Goldberg, the former CBS newsman turned media bias detector, gives us A Slobbering Love Affair: The True (And Pathetic) Story of the Torrid Romance Between Barack Obama and the Mainstream Media.
The slim volume (173 pages) serves as a compilation of everything conservatives have gleaned over the last six months from Newsbusters.org and other top-shelf blogs. Goldberg leans on the conservative Media Research Center and a few recent surveys to underline his points. But putting it all together in one highly readable package provides a service all the same, especially for those who don’t necessarily trust a right-leaning blog for the skinny on media bias.
The bestselling author isn’t Ann Coulter, nor should he be dismissed by those on the left who would gleefully lump him in with that mini-skirted maiden. He’s a news man first, and he doesn’t go out of his way to score ideological points like books written by more openly right wing authors.
Goldberg often inserts corny jokes into the text for levity, but underneath it all is a sadness, a sense that a profession he once was proud to call his own is less than a shell of its old self.
And he’s not just bemoaning an industry’s self-induced collapse. He’s afraid of what an ineffective press means for the country. What if President Obama turns out to be a fumbler in chief? Will the media tell us about his miscues? And at this point would the public even believe it, given how reporters have sullied the image of journalism in recent years?
The book’s introduction tells you all you really need to know about the sorry state of the media today. Goldberg recalls speaking to a journalism class at American University and getting little but derision from the students forced to read his first book, Bias.
The professor offered his two cents into the debate:
“Isn’t it the role of the media to effect change in society?” he asked innocently.
Goldberg shot back — “Your change or mine?”

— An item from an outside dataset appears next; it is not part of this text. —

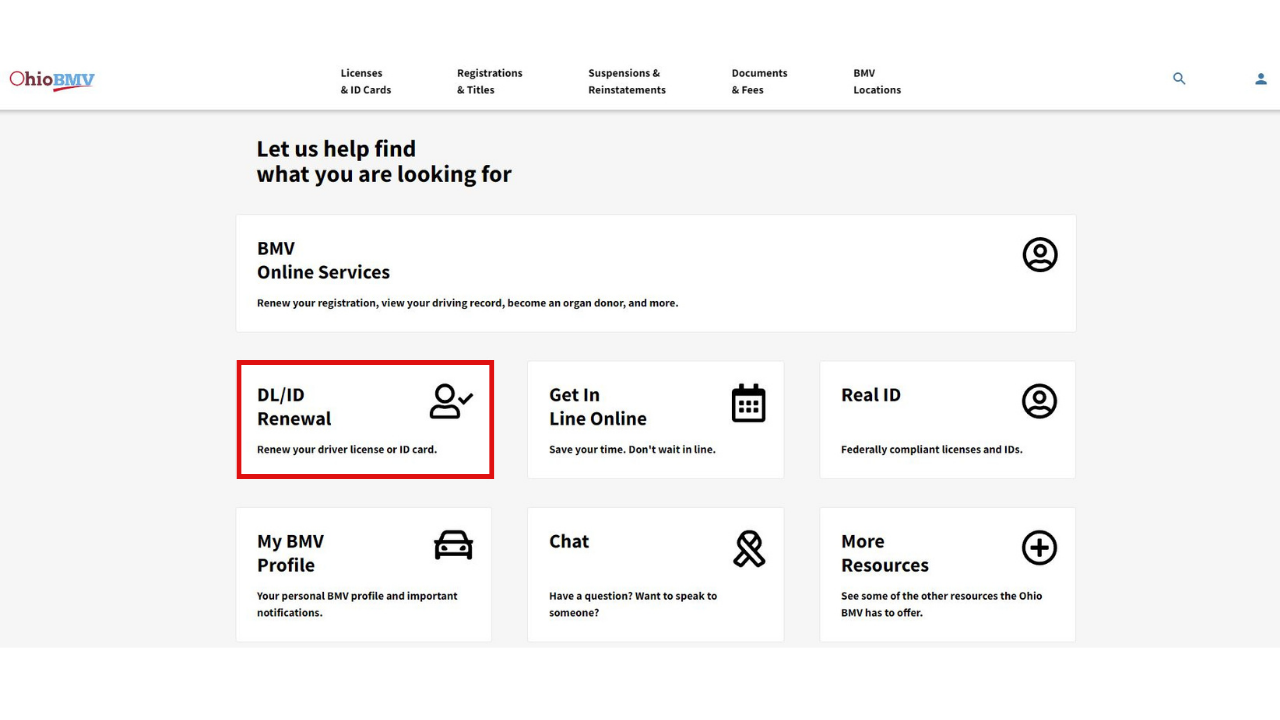Click the Federally compliant licenses description text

Slobbering quickly gets to the heart of the matter, recalling the outrageously positive spin put on Sen. Obama’s campaign, the dirt thrown at Republican presidential candidate Sen. John McCain and just how differently each was treated.
Goldberg takes specific delight in mocking Hardball host Chris Matthews. Commentators are allowed to be biased, he says. But when they describe the thrill going up their legs at the mere sight of one candidate, clearly a line has been crossed.
The chapter on white liberal guilt reminds conservatives of another cultural truism. When liberal black officials rise to the top it’s deemed historic by Brokaw, Couric, and co. That isn’t the case when the black politician in question, be it Michael Steele or Lynn Swann, hail from the right side of the aisle.
Slobbering takes a break mid-book for a Q&A with radio titan Rush Limbaugh, but then it’s back to the business at hand — documenting time and time again where the media cast its own collective vote for Obama.
Goldberg spends too much time with the Olbermanns and Matthews of the media scene. Liberal talking heads aren’t expected to be fair and balanced. And the hapless denizens of The View aren’t worthy of comment at this point. But the author has more than enough ammo here to sink any charges the media was on its best behavior during this crucial election.
Slobbering also reminds us how the media investigated poor Joe the Plumber with alacrity during his 15 minutes of fame, but couldn’t spare the same brass knuckle reportage when it came to Sen. Obama.
Perhaps the most damning evidence Goldberg compiles here involves the Reverend Jeremiah Wright, the hateful pastor who played an important role in Obama’s development.
The media’s unwillingness to investigate and report on Wright’s behavior, and then its subsequent apologies or selective quoting on the pastor’s behalf, ensured Obama wouldn’t be seriously hurt by any revelations.
The book also assaults those who finally spoke truth to power — after the election. The Washington Post‘s ombudsman Deborah Howell, for one, admitted to the media bias in her own paper — but only after the media’s cherished candidate had emerged victorious.
Frankly, any journalist who won’t cop to the media’s role in Obama’s election is clearly beyond reach. It’s hard for even the most stubborn journalist not to hang his or her head in shame after reading Goldberg’s latest.
Then again, if reporters had any shame then Goldberg wouldn’t have had to write another book about media bias.